SADRİ Şener'in Çorlu'da yaptığı 1254 daireli Emlakbank Konutları'nın çeşitli bloklarında çatlamalar oldu. Oturanların çoğunluğu dairelerini terk etti. Zaten bu blokların yangın merdiveni bile yok’’ diyen K.Ç.'nin sorusunu Çorlu Kaymakamı Sabahattin Yücel yanıtlıyor:

‘‘Emlakkonut'a acil durumu bildirdik, hálá yanıt verilmedi. Bunun üzerine Trakya Üniversitesi Mühendislik Fakültesi'ne başvurdum, bir bilirkişi heyeti inceleme yapacak.’’

Emlakbank ‘yaptım, sattım’ diyebilir mi? Hiç sorumluluk duymaz mı?

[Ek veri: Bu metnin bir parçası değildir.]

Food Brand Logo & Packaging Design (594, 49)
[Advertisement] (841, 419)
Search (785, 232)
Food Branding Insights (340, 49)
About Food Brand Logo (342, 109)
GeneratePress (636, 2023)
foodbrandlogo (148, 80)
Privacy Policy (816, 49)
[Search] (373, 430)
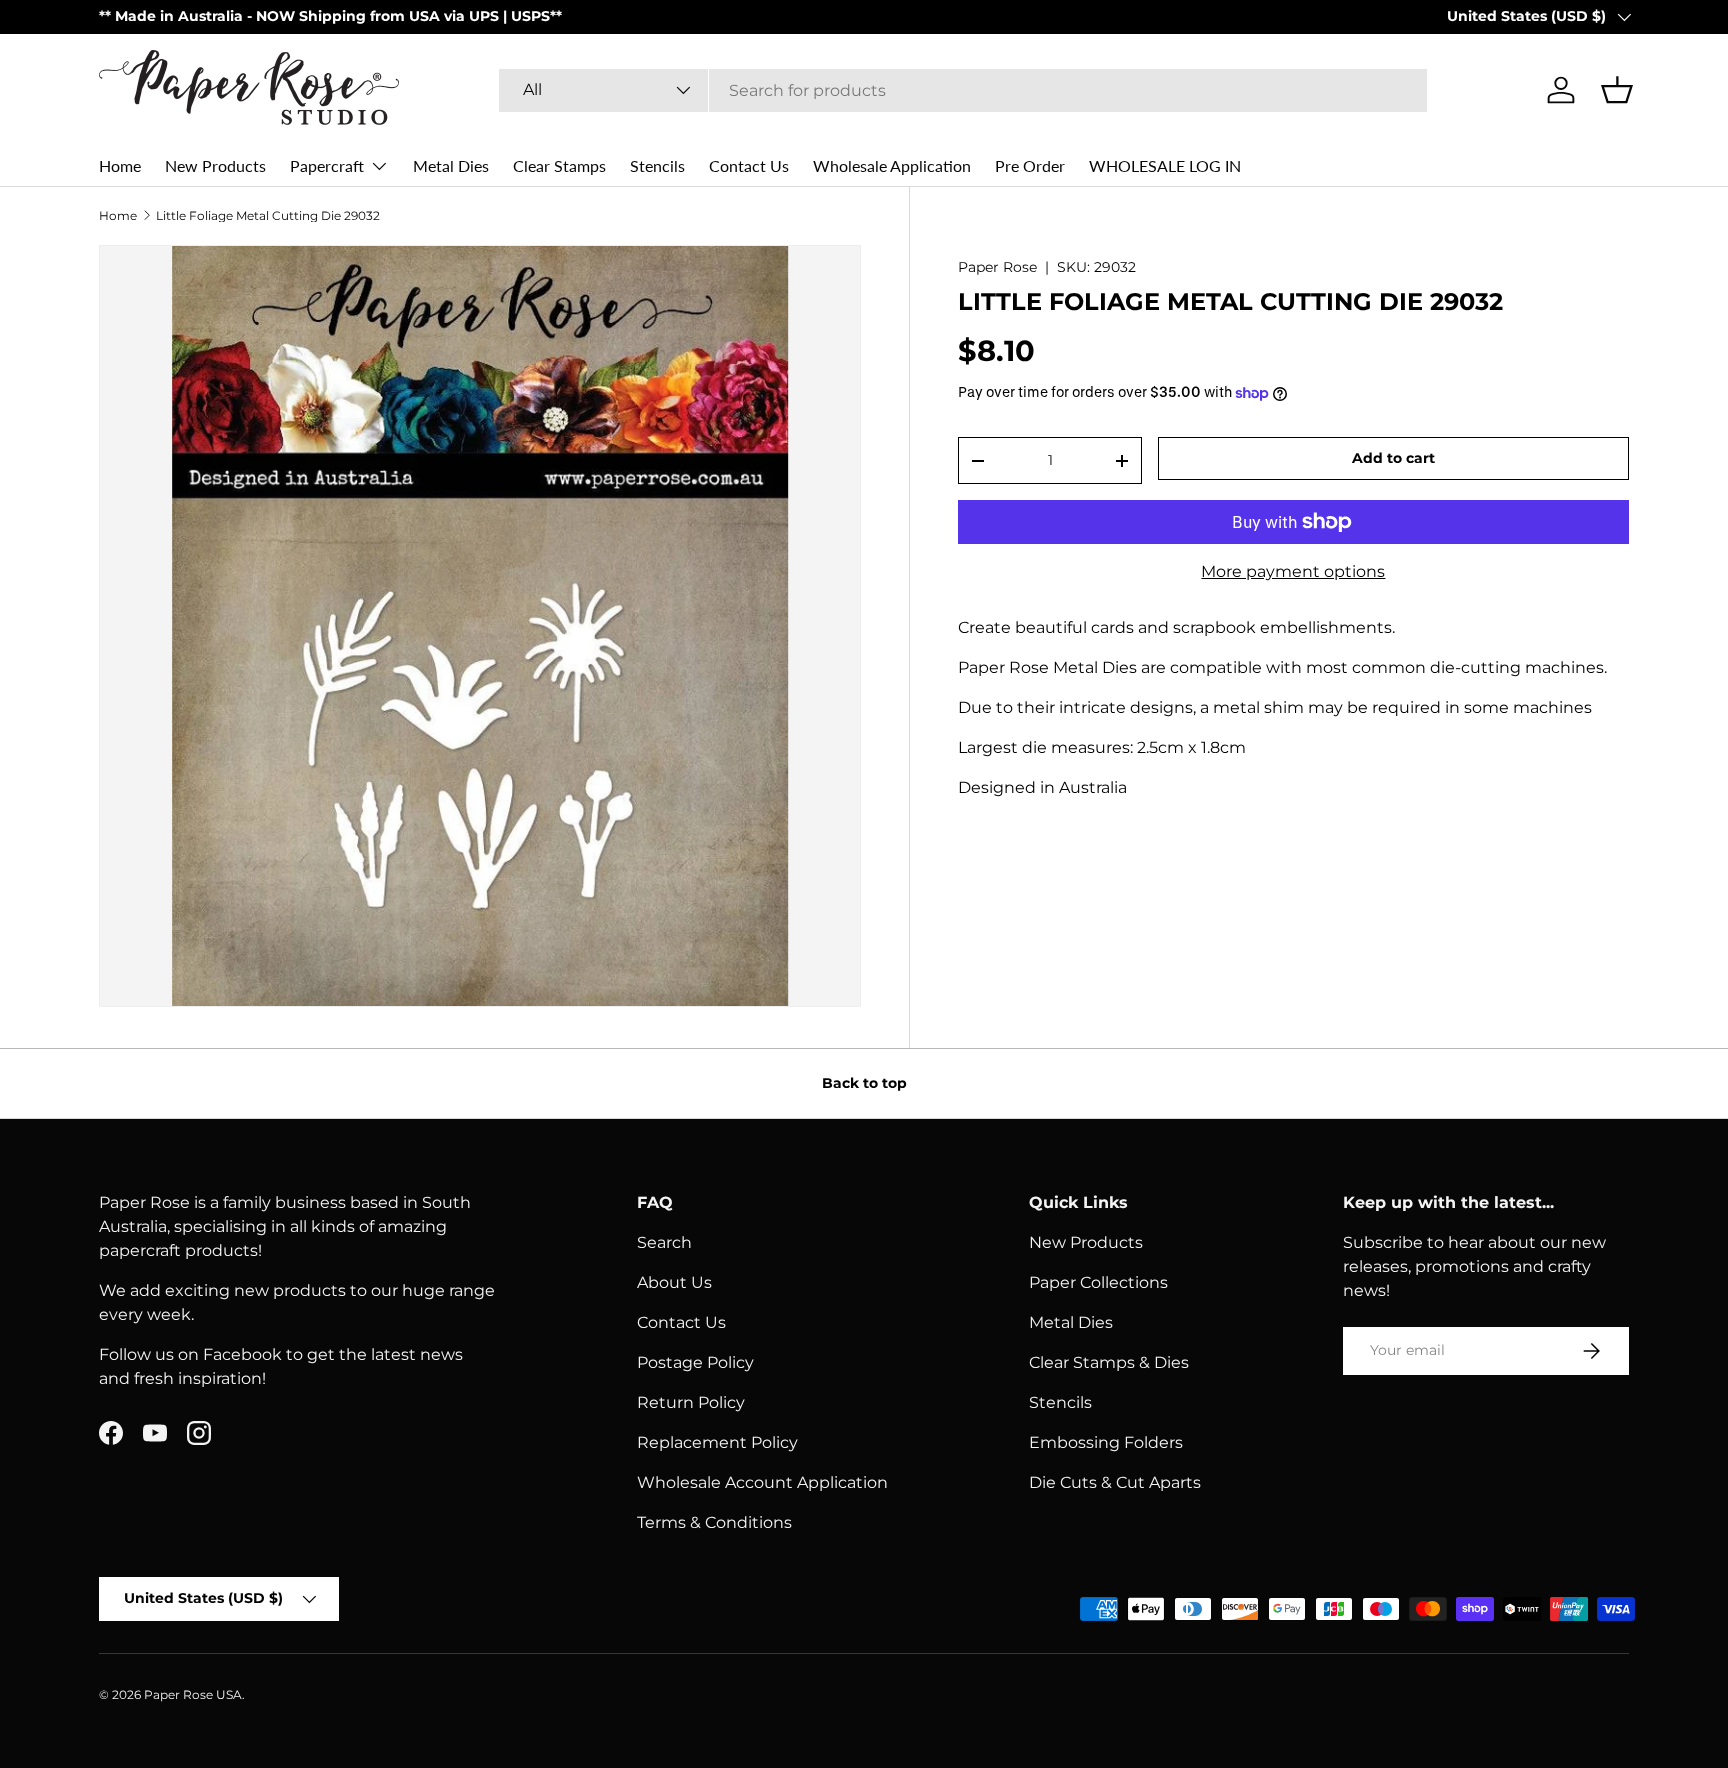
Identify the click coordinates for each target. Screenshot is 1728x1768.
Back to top (864, 1083)
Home (120, 165)
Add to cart (1393, 458)
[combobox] (963, 90)
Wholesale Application (892, 165)
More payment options (1293, 571)
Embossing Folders (1106, 1442)
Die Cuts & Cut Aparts (1115, 1482)
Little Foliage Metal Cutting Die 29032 (268, 216)
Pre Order (1030, 165)
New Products (215, 165)
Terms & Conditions (714, 1522)
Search (664, 1242)
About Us (674, 1282)
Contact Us (749, 165)
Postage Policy (695, 1362)
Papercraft (327, 165)
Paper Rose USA (193, 1694)
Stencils (657, 165)
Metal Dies (451, 165)
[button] (1617, 90)
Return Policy (691, 1402)
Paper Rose (997, 267)
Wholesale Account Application (762, 1482)
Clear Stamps (559, 165)
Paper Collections (1098, 1282)
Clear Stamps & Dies (1109, 1362)
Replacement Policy (717, 1442)
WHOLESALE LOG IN (1165, 165)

FLORYA'dan bir hanım okurumuz: ‘‘Oturduğumuz binayı yapan müteahhidi yakaladık, biraz hırpaladık. Yapacağımız başka bir şey yoktu. Kötü bir tavır ama lütfen duyurun’’ diyor.

BOSTANCI İsviçre Hastanesi'ne; Hamdi Altunkum'dan tepki: Gölcük'ten yakınım depremzede Esin Dönerler'i getirdim. İki saat oyaladınız, röntgen filmini aldınız -bunlar net olmadığından PTT Hastanesi'nde maalesef yeniden çekildi-, tabii çıkarkan 41.5 milyon da ödedim. Keşke adam gibi hizmet yapıp, istediğiniz parayı alsaydınız. Bir özel hastane olarak özensizliğinizi kınıyorum. Üstün bir gayretle çalışan PTT Hastanesi'ni de kutluyorum.

TELSİM'in 'yüzyılın acısı' karşısında temmuz faturaları için 'bugün son gün' başlıklı ilan vermesini kınıyorum.